Immunoblotting analysis. Total protein was extracted from CRC cell lines. Aliquots of total protein (40 μg) were electrophoresed on 10% polyacrylamide gels and then electroblotted on nitrocellulose membranes using Trans-Blot Transfer Medium (Bio-Rad Laboratories, Hercules, CA, USA) at 0.4 A for 120 min. SLC9A9 protein was detected by using rabbit monoclonal antibodies (ab167157, 1:2,000; Abcam). Each protein level was normalized to the level of β-actin protein, which was detected by using monoclonal antibodies (Cytoskeleton, Denver, CO, USA) at a 1:1,000 dilution.

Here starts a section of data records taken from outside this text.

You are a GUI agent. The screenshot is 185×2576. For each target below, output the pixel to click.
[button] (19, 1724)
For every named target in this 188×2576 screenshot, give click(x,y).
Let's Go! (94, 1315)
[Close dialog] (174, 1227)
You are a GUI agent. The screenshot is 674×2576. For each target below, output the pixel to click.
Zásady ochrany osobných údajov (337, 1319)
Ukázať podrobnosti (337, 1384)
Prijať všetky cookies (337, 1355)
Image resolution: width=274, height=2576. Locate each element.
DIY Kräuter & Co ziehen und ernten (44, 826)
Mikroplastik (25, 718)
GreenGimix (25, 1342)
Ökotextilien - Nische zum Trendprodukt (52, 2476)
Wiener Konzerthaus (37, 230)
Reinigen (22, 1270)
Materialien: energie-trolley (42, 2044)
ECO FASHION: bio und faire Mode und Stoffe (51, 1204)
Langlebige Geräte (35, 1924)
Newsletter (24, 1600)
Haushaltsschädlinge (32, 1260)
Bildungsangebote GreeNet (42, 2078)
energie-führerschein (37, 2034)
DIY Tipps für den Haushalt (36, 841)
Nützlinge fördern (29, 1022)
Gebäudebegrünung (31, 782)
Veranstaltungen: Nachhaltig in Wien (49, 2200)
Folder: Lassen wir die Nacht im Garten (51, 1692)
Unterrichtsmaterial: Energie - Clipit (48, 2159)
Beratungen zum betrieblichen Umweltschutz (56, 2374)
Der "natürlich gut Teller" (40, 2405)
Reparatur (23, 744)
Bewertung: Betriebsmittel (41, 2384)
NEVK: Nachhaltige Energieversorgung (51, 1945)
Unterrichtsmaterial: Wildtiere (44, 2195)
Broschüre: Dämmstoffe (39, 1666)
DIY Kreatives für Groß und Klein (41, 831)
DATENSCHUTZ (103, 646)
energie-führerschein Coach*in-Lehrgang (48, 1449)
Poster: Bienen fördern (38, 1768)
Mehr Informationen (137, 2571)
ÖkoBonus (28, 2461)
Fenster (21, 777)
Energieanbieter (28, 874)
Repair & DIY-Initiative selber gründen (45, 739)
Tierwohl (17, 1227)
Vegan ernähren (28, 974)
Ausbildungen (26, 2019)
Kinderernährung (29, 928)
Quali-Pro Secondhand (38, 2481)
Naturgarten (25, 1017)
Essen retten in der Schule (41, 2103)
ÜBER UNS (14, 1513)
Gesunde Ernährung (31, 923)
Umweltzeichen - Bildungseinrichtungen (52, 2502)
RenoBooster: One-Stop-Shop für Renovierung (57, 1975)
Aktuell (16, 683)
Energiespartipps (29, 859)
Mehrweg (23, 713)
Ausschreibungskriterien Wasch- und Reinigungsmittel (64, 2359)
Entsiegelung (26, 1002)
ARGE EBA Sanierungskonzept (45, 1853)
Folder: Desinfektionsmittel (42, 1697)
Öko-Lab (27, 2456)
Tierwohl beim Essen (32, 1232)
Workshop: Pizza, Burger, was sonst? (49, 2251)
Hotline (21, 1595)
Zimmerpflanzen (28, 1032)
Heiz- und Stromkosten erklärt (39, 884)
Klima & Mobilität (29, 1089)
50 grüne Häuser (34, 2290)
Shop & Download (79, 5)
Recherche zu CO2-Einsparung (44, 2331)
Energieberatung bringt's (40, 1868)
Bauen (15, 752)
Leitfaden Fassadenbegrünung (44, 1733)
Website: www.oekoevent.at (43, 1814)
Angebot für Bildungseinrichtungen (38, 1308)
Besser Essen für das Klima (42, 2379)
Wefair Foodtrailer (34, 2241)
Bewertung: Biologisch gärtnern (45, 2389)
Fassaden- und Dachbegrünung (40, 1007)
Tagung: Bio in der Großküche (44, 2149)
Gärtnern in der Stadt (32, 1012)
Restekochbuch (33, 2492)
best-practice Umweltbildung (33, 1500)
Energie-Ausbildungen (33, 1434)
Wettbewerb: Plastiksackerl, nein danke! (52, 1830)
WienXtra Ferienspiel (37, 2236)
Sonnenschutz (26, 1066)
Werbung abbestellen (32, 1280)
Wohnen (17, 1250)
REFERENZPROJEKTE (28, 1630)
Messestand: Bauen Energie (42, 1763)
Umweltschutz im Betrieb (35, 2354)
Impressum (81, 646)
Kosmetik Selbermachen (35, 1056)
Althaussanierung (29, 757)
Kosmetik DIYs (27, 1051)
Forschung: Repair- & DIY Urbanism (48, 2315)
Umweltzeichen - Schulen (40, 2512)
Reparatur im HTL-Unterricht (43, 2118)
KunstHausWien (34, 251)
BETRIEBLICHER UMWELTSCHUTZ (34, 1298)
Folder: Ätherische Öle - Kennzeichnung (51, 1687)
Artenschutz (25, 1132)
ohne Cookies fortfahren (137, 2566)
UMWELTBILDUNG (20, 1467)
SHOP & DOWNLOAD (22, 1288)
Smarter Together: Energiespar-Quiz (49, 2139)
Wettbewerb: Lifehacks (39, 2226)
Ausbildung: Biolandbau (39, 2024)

MTT assay. CRC cell proliferation was assayed by the 3-(4, 5-dimethylthiazol-2-yl)-2, 5-diphenyltetrazolium bromide (MTT) assay. Cells were cultured in 96-well flat-bottom microtiter plates and an MTT assay kit from Roche Applied Science was used to evaluate cell proliferation.
Sphere formation assay. The sphere formation assay was performed to assess anchorage-independent growth. Cell suspensions of each cell line were plated on ultra-low adherent 10-cm dishes (Corning, NY, USA) at 5×104 cells per dish in sphere formation medium (1:1 DMEM/F12 medium supplemented with epidermal growth factor (EGF; R&D Systems, Minneapolis, MN, USA) and B-27 (Invitrogen)). After 7 days, the spheres were counted using the ImageQuant LAS 4000 Mini system (GE Healthcare, Buckinghamshire, UK).
Gene set enrichment analysis (GSEA). The associations between SLC9A9 expression and previously annotated gene expression signatures were analyzed by applying GSEA (10). We acquired CRC expression profiles from the National Center for Biotechnology Information Gene Expression Omnibus (GEO) database (accession codes GSE21815), reported by us, and analyzed these expression profiles using GSEA, as previously described (11, 12).
Meta-analysis. We obtained CRC expression profiles and information of survival rates from the Cancer Genome Atlas database (TCGA) containing 593 samples and analyzed the association between SLC9A9 expression and probability of survival rates (13).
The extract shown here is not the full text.